## Task A
Condense the paragraph of the gjournal description that begins "The gjournal is implemented as a GEOM class" into a bulleted list that keeps its main facts.
## Task B
Summarize the gjournal description in two sentences.
## Task C
Pick up the gjournal description after its final sentence and carry it forward.

## Given text
The aim of the gjournal project is to create a data journaling layer for FreeBSD's GEOM storage device layer. The idea of gjournal was born from the observation that FreeBSD doesn't currently have a journaling filesystem, but in an early phase the specification was extended to include copy-on-write (COW) functionality.

The GEOM subsystem is a modern kernel-based framework that manages pretty much all aspects of usage and control of storage devices. It's based on the concept of classes. A GEOM class can be a source of data or it can implement data transformations in a completely transparent way. All classes can be arbitrary combined in a hierarchy in the form of a directed acyclic graph. Examples of existing GEOM classes are gmirror, which consumes two or more underlying class instances (called "geoms") and provides one that duplicates and distributes I/O requests to them (a RAID 1 layer); and geom_dev, which consumes all disk device geoms and creates entries in the /dev filesystem hierarchy for them.

The gjournal is implemented as a GEOM class that consumes two geoms and produces one. The first of the two consumed geoms is designated as a "data device" and the second as a "journal device." The basic idea is to transform write requests to the produced geom into sequential writes to the journal device. The class implements two kernel threads: A main worker thread to which I/O requests are delegated, and a helper thread used to asynchronously commit data from the journal to the data device.

## Provided material
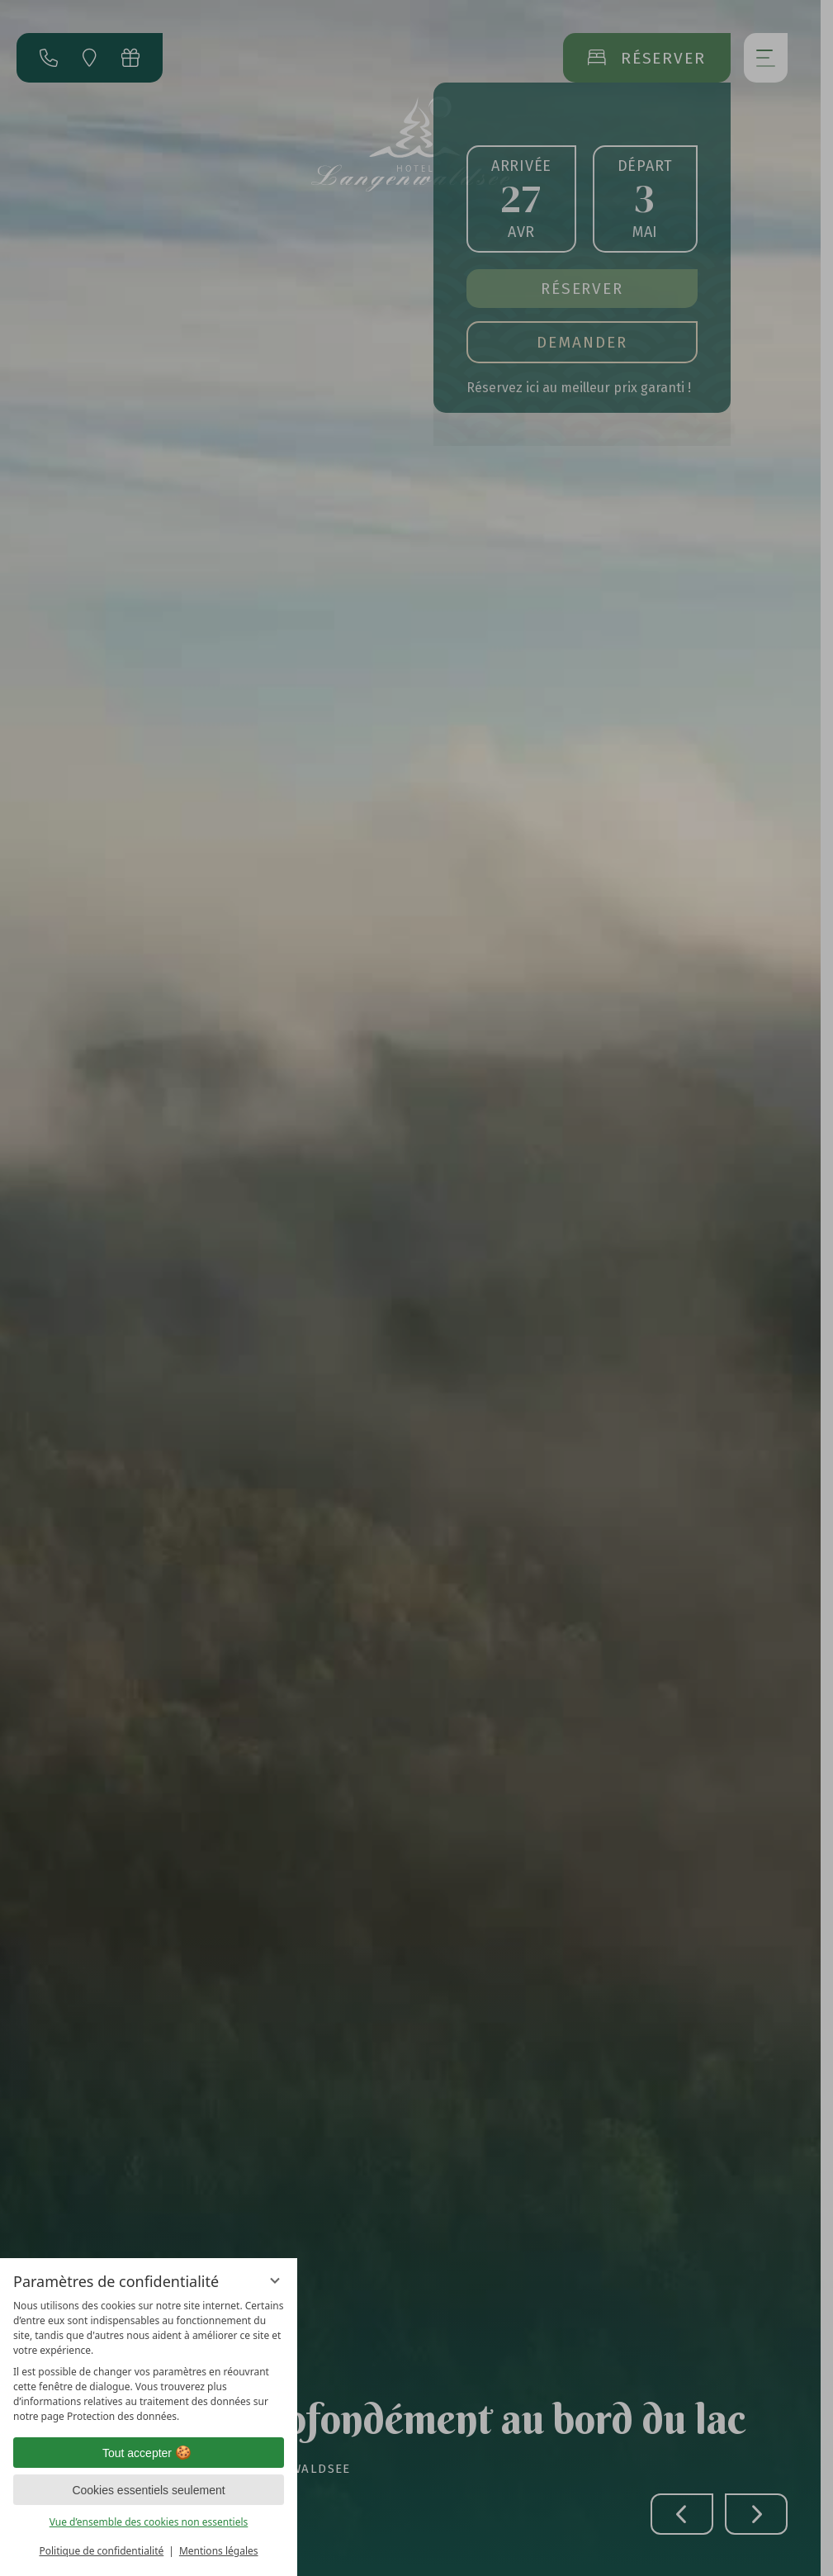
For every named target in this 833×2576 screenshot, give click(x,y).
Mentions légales (218, 2551)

## Task response A
- gjournal is a GEOM class that consumes two geoms and produces one.
- The first consumed geom serves as the data device, and the second serves as the journal device.
- Write requests to the produced geom are transformed into sequential writes to the journal device.
- The class runs two kernel threads:
  - a main worker thread, which receives delegated I/O requests
  - a helper thread, which asynchronously commits data from the journal to the data device

## Task response B
The gjournal project aims to create a data journaling layer for FreeBSD's GEOM storage device layer, a kernel-based framework of arbitrarily combinable classes, and its specification was later extended to include copy-on-write functionality. It is implemented as a GEOM class that consumes a data device and a journal device, transforms write requests into sequential writes to the journal device, and uses a main worker thread along with a helper thread that asynchronously commits data from the journal to the data device.

## Task response C
In regular mode, the journal device is divided into two areas, one of which is used to record data until it's filled—at which point, it's scheduled for asynchronous commit. A timed callout is scheduled that periodically triggers the swap/commit process. Two journal formats are implemented—one optimized for speed that emphasizes sequentiality of writes to the journal device, and another that conserves space by keeping metadata for the journal in one place.

Unfortunately, the most used FreeBSD filesystem—the UFS—cannot be used with gjournal because this layer doesn't distinguish metadata (for example, information about deleted but still referenced files) and requires a fsck run to correct references. The COW facility is functional and can be used for experimentation with filesystems.